Sean O’Brien, a Hoffa Critic, Claims Victory in Teamster Vote
Sean O’Brien said he would be more aggressive than the incumbent, James P. Hoffa, in his approach to Amazon and UPS.
Critic of Teamsters leader claims victory in race to succeed him.
Sean O’Brien claimed victory in his bid to lead the International Brotherhood of Teamsters.Credit…Jessica Rinaldi/The Boston Globe, via Getty Images
Nov. 18, 2021, 7:49 p.m. ET
The head of a Boston local who urged a more assertive stand toward employers like the United Parcel Service — and an aggressive drive to organize workers at Amazon — declared victory Thursday in his bid to lead the International Brotherhood of Teamsters.
If the result is confirmed, the victory by Sean O’Brien, an international vice president of the Teamsters, would put a new imprint on the nearly 1.4 million-member union after more than two decades of leadership by James P. Hoffa, who did not seek another five-year term.
The outcome appears to reflect frustration over the union’s most recent contract with UPS and a growing dissatisfaction with the tenure of Mr. Hoffa, whose father ran the union from 1957 to 1971.

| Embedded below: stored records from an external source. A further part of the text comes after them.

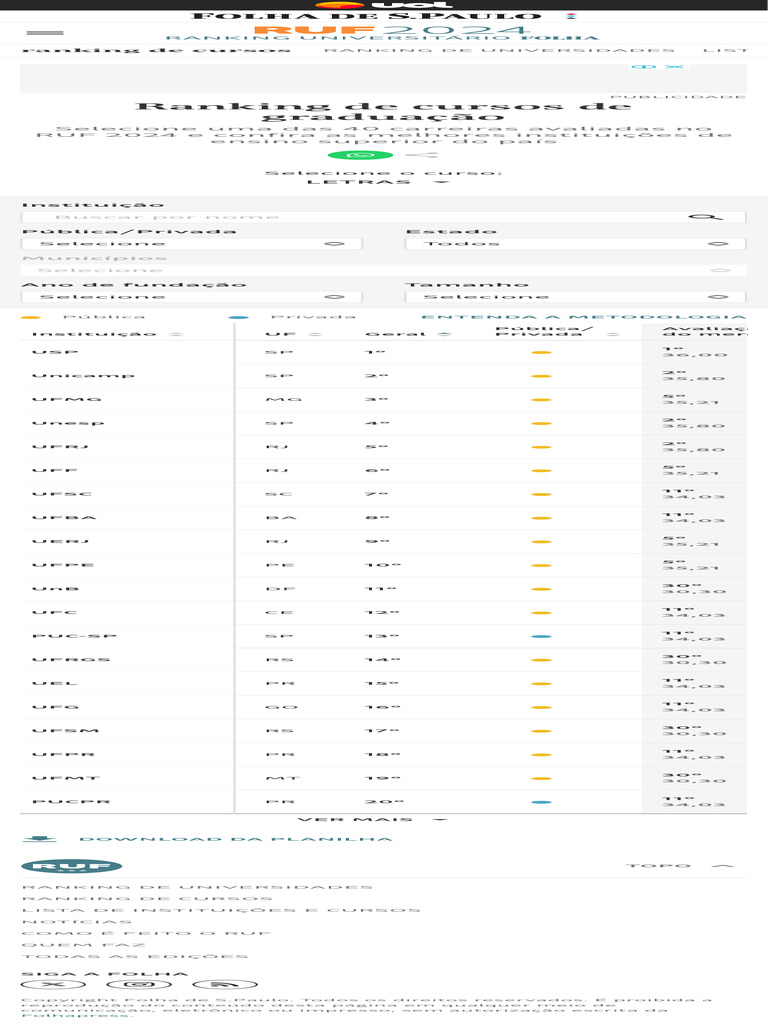Switch to Ranking de Universidades tab
Screen dimensions: 768x1024
point(499,50)
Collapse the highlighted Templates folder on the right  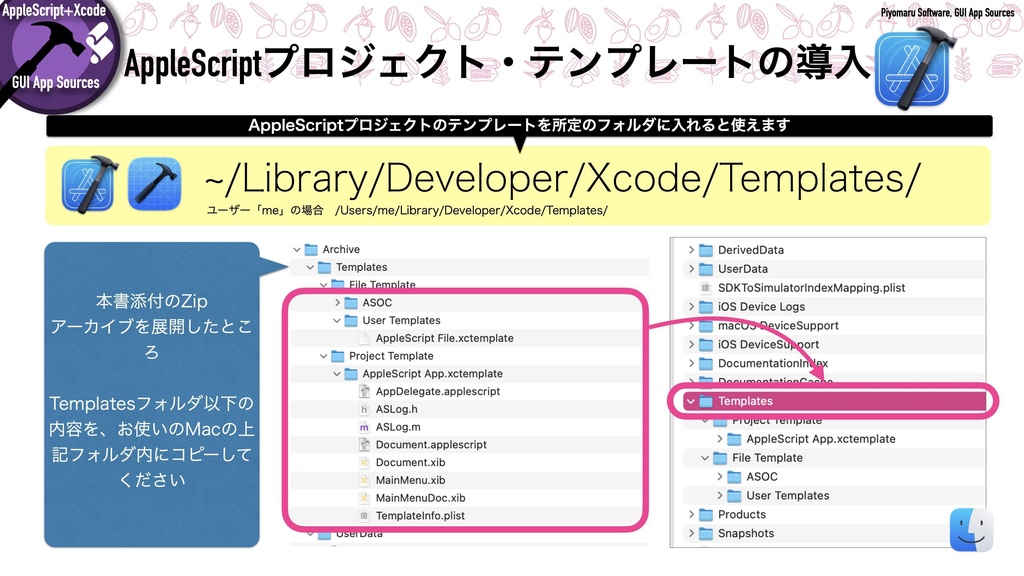tap(693, 401)
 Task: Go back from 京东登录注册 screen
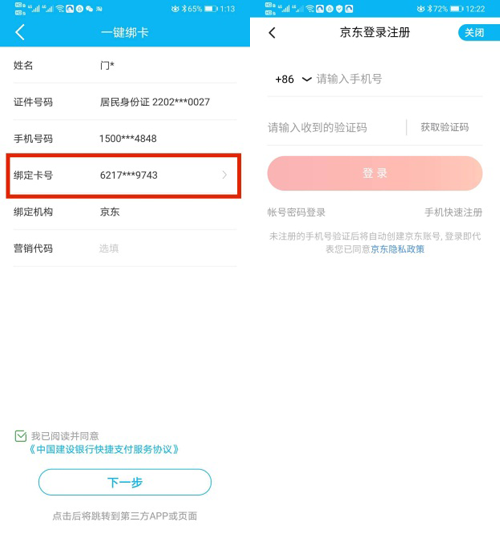click(x=272, y=33)
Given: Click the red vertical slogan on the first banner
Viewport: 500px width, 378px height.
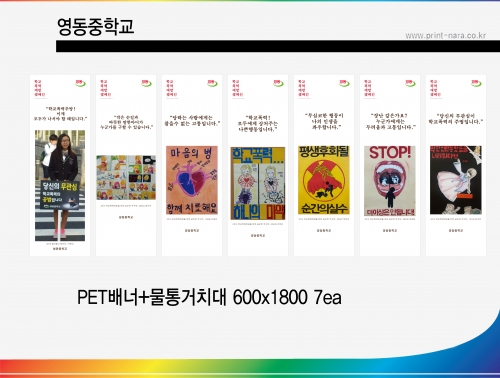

With about 90 percent of the ballots tallied, Mr. O’Brien had more than two-thirds of the vote in his race against Steve Vairma, a fellow international vice president who had been endorsed by Mr. Hoffa. The election was conducted by mail-in ballots that were due Monday.
Mr. O’Brien, 49, railed against the contract that the union negotiated with UPS — where more than 300,000 Teamsters work — for allowing the company to create a category of employees who work on weekends and top out at a lower wage, among other perceived flaws.
“If we’re negotiating concessionary contracts and we’re negotiating substandard agreements, why would any member, why would any person want to join the Teamsters union?” Mr. O’Brien said at a candidate forum in September in which he frequently tied his opponent to Mr. Hoffa.
Mr. O’Brien has also criticized Mr. Hoffa’s approach to Amazon, which many in the labor movement regard as an existential threat. Although the union approved a resolution at its recent convention pledging to “supply all resources necessary” to unionize Amazon workers and eventually create a division overseeing that organizing, Mr. O’Brien said the efforts were too late.